### PAGE:
------------------------

Ces 77 nouvelles constitutions sont celles d’instituts féminins de vie apostolique, ayant tous rédigé en français le texte original de leur Règle de vie. On ne compte parmi eux aucune congrégation exclusivement destinée aux pays dits de mission ad gentes ; nous avons fait ce choix à dessein, pour plus d’homogénéité [2].
Quelques aspects plus extérieurs
Ces nouvelles constitutions définissent d’abord le type de service apostolique de l’institut. Nous en retenons ici seulement quelques aspects.
Les textes disent en premier lieu vers quel type d’homme, de population, à quelles situations humaines, la congrégation est prioritairement envoyée. Si nous traduisons cela au moyen des catégories « classiques » et en usage, on obtient le résultat suivant : 49 instituts peuvent être dits « polyvalents [3] » ; 13 sont exclusivement dans le monde de la santé, compris au sens large ; 10 sont uniquement voués à l’éducation des jeunes ; 3 sont spécialisés dans la catéchèse, l’accompagnement spirituel des personnes et des groupes, les Exercices spirituels ; un est très prioritairement en monde ouvrier ; un autre est franchement inclassable.
52 nouvelles constitutions, soit environ 68 % des textes étudiés, parlent explicitement de la promotion humaine, de la justice sociale, de la dignité de l’homme à faire respecter, de l’urgente nécessité de construire un monde plus juste, de travailler au développement de tout l’homme. Les mots utilisés pour le dire, l’importance accordée à cet objectif, peuvent varier d’un institut à l’autre (présenter ces variantes n’est pas possible ici), mais finalement les nouvelles constitutions, dans leur grande majorité, ont repris ce thème, assez habituel dans le contexte actuel, ecclésial et social ; ne le rencontrer que rarement eût été surprenant.

------------------------

### EXTRAIT DES DONNÉES:

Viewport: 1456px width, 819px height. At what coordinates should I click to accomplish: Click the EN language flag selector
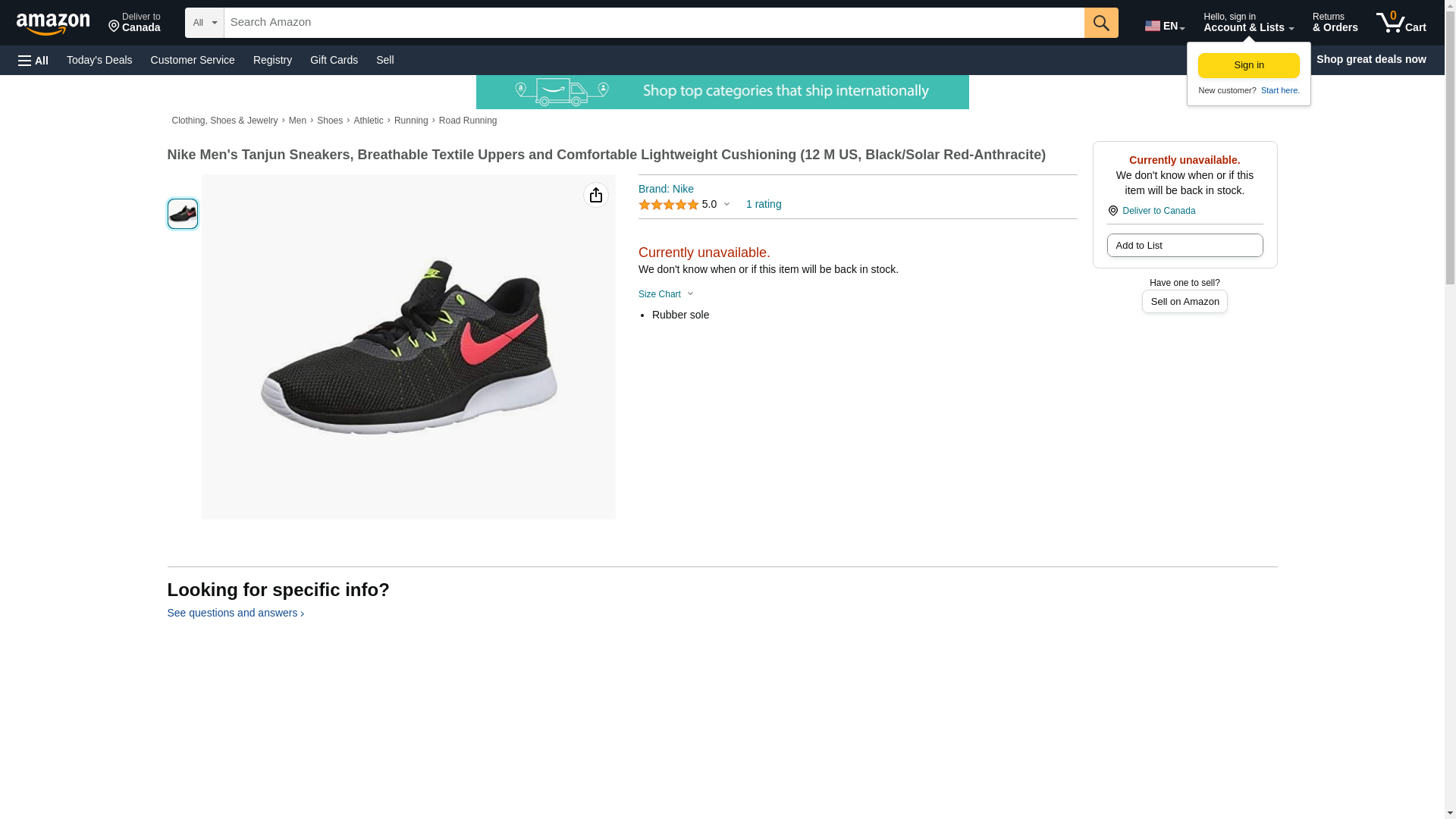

------------------------

### TRAVAIL DEMANDÉ:
1/ Recopiez le passage de la page qui commence à « 52 nouvelles constitutions, soit » et se termine à « eût été surprenant. », en renommant « justice sociale » en « équité sociale ».
2/ Répondez à ces questions d'après la page :
(a) Combien de nouvelles constitutions d'instituts féminins sont étudiées ?
(b) Combien d'instituts sont exclusivement dans le monde de la santé ?
(c) Quelle part environ des textes étudiés parle explicitement de la promotion humaine ?
Vous n'aurez pas besoin des lignes pour ce travail.

### RÉPONSES DANS L'ORDRE:
1/
52 nouvelles constitutions, soit environ 68 % des textes étudiés, parlent explicitement de la promotion humaine, de la équité sociale, de la dignité de l’homme à faire respecter, de l’urgente nécessité de construire un monde plus juste, de travailler au développement de tout l’homme. Les mots utilisés pour le dire, l’importance accordée à cet objectif, peuvent varier d’un institut à l’autre (présenter ces variantes n’est pas possible ici), mais finalement les nouvelles constitutions, dans leur grande majorité, ont repris ce thème, assez habituel dans le contexte actuel, ecclésial et social ; ne le rencontrer que rarement eût été surprenant.

2/
(a) 77
(b) 13
(c) Environ 68 %, soit 52 nouvelles constitutions